La divinidad del deporte

La divinidad del deporte

Sueño con un mundo donde las naciones solo se enfrenten en los estadios deportivos y donde un evento cuatrienal, como las olimpíadas, se efectúe por doquier en forma más frecuente y participativa. Que las palabras guerra, armamentismo y destrucción sean sustituidas por los términos competencia, entrenamiento y noble victoria.

El triunfo de Dallas en el baloncesto norteamericano fue una nueva lección para los que “solamente miran lo que está delante de sus  ojos” y no miran, como Jehová, “el corazón” (1 Samuel 16:7), pues, desde el punto de vista técnico e inversión en  los contratos de James, Wade y Bosh (“Los tres grandes”) los Heats de Miami eran favoritos porque ningún equipo semifinalista lucía con potencial para derrotarlos.

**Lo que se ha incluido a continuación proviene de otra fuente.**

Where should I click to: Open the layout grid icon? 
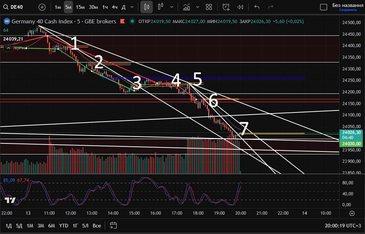click(209, 7)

En el 2004 sucedió en béisbol con los yanquis y Boston. Algo parecido ocurrió aquí con el Licey, cuando logró un memorable campeonato siendo etiquetado como “el equipito”.

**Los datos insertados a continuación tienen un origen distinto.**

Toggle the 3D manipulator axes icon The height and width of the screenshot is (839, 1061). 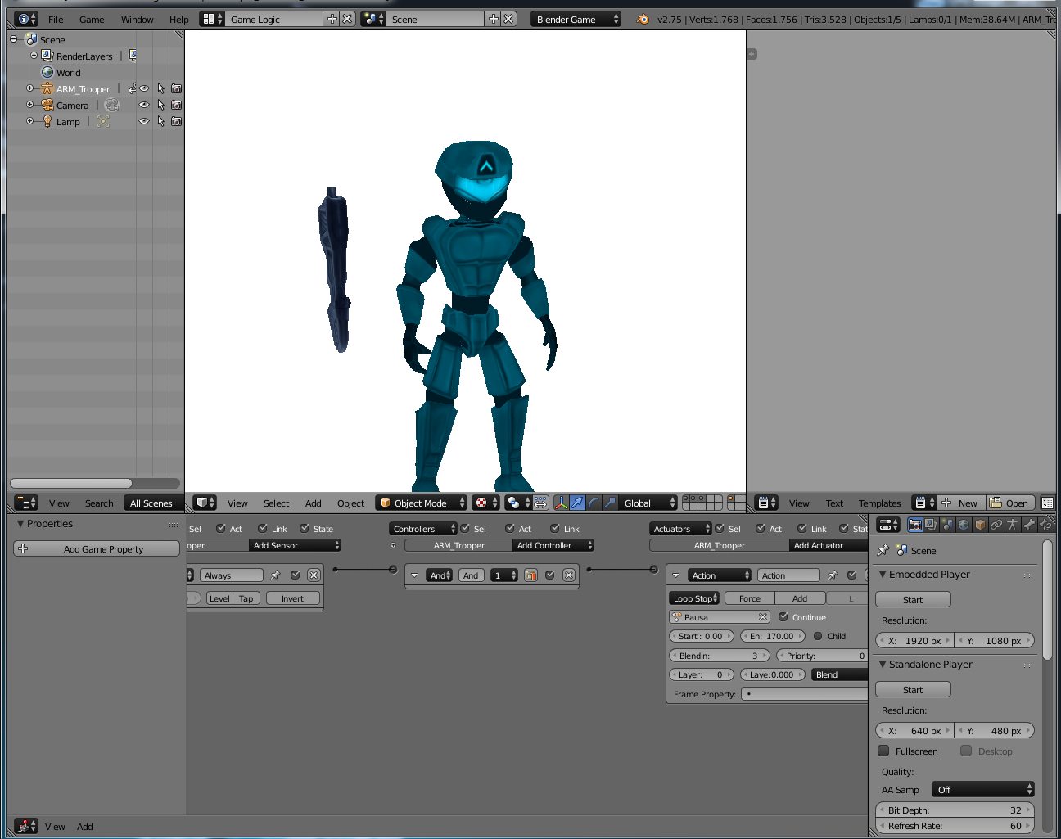click(562, 503)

Olimpíadas viene de Olimpo, un monte donde se suponía que los dioses se colocaban a retozar con los humanos. En Elida, histórica sede de los primeros juegos, se obligaba a los ejércitos a despojarse de sus armas para cruzar. El enfrentamiento entre David y Goliath sustituyó una guerra entre israelitas y filisteos y es proverbial que el éxtasis de la victoria es más embriagante cuando el más débil vence al más fuerte. Por eso, el triunfo de Dallas recuerda la divinidad del deporte porque, no importa que creamos en un solo o en varios dioses, lo crucial es que intervienen para que muchas veces competidores como David (Ortíz) venzan a Goliath (yanquis) no con la fuerza de su cuerpo, sino con la energía de su corazón.